By the way, this problem occurs in the Android version but not in IOS

What can it be?

thank you in advance

I’m haveing the same problema and I posted this yesterday: http://forum.unity3d.com/threads/199792-Problem-with-graphics-on-Android-(Opengl)

But nobody seems to know what’s happening. I found this problem happening to people since 2011.

I’m delaying the release of my latest game because of this problem.

This is a very serious issue and the Unity team should check this out.

:rage:

Andre Lima - maliceinteractive.com

Which shader are you using? Post an example project for us to look at.

I tried difuse since I wanted to set a color, then a tried mobile difuse with a solid color image. I’ll try to make and example project with the error
Thank you

This is weird.

I created a new project and the problem, normally present in the GAME VIEW and on the device, now appears on the SCENE VIEW, and no longer on the device.
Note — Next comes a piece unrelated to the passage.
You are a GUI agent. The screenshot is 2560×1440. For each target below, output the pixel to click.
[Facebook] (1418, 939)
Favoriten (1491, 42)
LUCKILY… I fixed it in my main project by raising the Main Camera Clipping Planes/Near value up to 30. This may cause some problem depending on the scale of your game, but may work well with lower values too.

Worth a try.

The important thing about near/far clipping planes is that they drive the depth resolution of the z-buffer.

A pixel is drawn at distance D. There is a near plane at N, and a far plane at F.

  • If D is less than N, it’s not visible.

  • If D is greater than F, it’s not visible.

Most people understand this pretty quickly.

  • Next, the value D has to be rounded to the nearest possible value that the Z buffer can hold.

  • If F is too huge, or N is too small, then the values the Z buffer can hold are very far apart in depth.

The setting of N is much more sensitive, as it’s a divisor: changing 1.0 to 0.5 will double the thickness of those Z buffer depth slices. Changing it to 0.25 will double it again.

You want the “near” plane to be as big as possible without letting the camera mash into the scenery.

You want the “far” plane to be as close as possible without clipping geometry that MUST be visible.

Thanks Halley,

Great tips.

The weird thing is that this problem only happens in the Android platform.

Likely the zbuffer has fewer bits of resolution on the device(s) you tried, so it shows the problem much more aggressively. If you drop from 32bit to 16bit, that means each z slice could be as much as 65000 times thicker!

Thank you very much, I didn’t know that. I have to make some change to my game because I had considered a near plane of 0.3 but at least the main problem is solved.